Sorun şöyle ortaya konmalı:
İnsan eğer siyasi veya dini bir inanca kapıldığında, bireyselliğini içsel bir boyun eğişle otoriteye terk etmişse, duygusal (kasıtlı olarak entelektüel demiyorum) bağımsızlığını kazanması ne kadar sürer? Benim bu etkiden kurtulmam yıllar sürdü.
Birileri der ki:
Sovyetler Birliği Finlandiya'yı işgal edince ayrıldım... Hitler-Stalin Paktı üzerine... Berlin'deki ayaklanmanın bastırılması üzerine... Macaristan'ın işgalinde...

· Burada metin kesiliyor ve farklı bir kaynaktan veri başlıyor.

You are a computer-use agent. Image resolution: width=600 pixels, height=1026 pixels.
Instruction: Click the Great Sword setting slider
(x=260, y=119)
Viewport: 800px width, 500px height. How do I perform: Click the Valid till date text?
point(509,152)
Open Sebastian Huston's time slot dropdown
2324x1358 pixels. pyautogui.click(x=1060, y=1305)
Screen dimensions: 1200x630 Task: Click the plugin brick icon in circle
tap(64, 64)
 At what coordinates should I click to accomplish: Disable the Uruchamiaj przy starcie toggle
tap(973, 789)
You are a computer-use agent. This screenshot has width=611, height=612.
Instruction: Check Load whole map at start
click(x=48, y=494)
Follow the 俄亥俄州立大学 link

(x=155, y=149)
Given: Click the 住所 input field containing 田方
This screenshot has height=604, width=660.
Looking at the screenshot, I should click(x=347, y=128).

O sıralarda Kravçenko'nun I Chose Freedom (Özgürlüğü Seçtim) adlı kitabı elden ele dolaşıyordu. Sorun, Kravçenko'nun anlattıklarının bizim okuduklarımız ve duyduklarımızla taban tabana zıt olmasıydı. Elbette sorunlar, zorluklar vardı Sovyetler Birliği'nde...
Fakat mutlak bir diktatörlük?..
Eğer okuduğum gerçekse, inandığım hiçbir şey doğru olamazdı, mümkün değildi.”
Dorris Lessing şöyle noktalar:
“1954'de artık komünist değildim."
Yirmisinde komünist, kırkında veda...
Doris Lessing bu süreçte iki noktaya işaret ediyor.
Bir:
İnsanın kendini gerçekten özgür hissetmeye başlaması...
İki:
İnsanın kendi şüphelerini tartışabilecek eleştirelliğe ulaşması...
Birincisi, yani insanın kendini özgür hissetmeye başlamasının ne kadar çetin bir iş olduğunu, ancak böylesi süreçlerden geçenler çok daha iyi bilir.
Doris Lessing, kendisini gerçekten özgür hissetmesinin yirmi yılı aldığını, ancak 1960'ların başında artık kendini suçlu hissetmediğini, her şeyi silkeleyip atabildiğini belirtiyor.
Bunun gibi, kendi kuşkularına eleştirel bir gözle bakabilmesinin nasıl güç bir deneyim olduğunu da içtenlikle itiraf ediyor Doris Lessing.
Eleştirel düşünce...
Özgür düşünce...
Ve de birey ya da beynini başkalarına, sloganlara teslim etmeyen insan...
Bunların hepsi demokrasi kültürünün, demokratik hayat tarzının vazgeçilmez dayanaklarıdır.
Bunlar olmadan demokrasi olmaz.
Bunlar olmadan, kandırmaca ve yalandan oluşan dünyalar vardır.
Bir başka deyişle:
Yalanda yaşarız!
Birçok bakımdan Türkiye'de bizim de yalanda yaşamaktan bir an önce kurtulmaya o kadar ihtiyacımız var ki...
Umberto Eco, son çıkan kitabında bakın ne diyor:
“Aydınlanmış entelektüel ahlakın vazgeçilemez koşulu, tüm inançları, hatta bilimin mutlak gerçek dediklerini de eleştiriye tabi tutmaktan geçer.”(**)
Umberto Eco efendi;
Gel sen bunu bir de bizim 'aydınlanmacılar'a anlat; gerçeği kendi tekellerinde sanan o 'laikçi' takıma anlat bakalım, anlatabiliyor musun?..
* * *
Çok sevdiğim romancı Doris Lessing’in ölüm haberini dün alınca, onun anısına, 27 Aralık 2007 tarihli Milliyet’teki yazımı köşeme alıyorum.
——————————————
* 87 yaşında Nobel Edebiyat Ödülü'nü kazanan Doris Lessing'in özyaşamöyküsünün 1919- 1949 yıllarını anlatan birinci cildi; Tenimin Altında; Dünya Kitapları; İngilizce'den çeviren, F.Nilgün Aras.
** Umberto Eco, Turning Back The Clock, Hot Wars and Media Populism; Harvill Secker 2007; s. 67.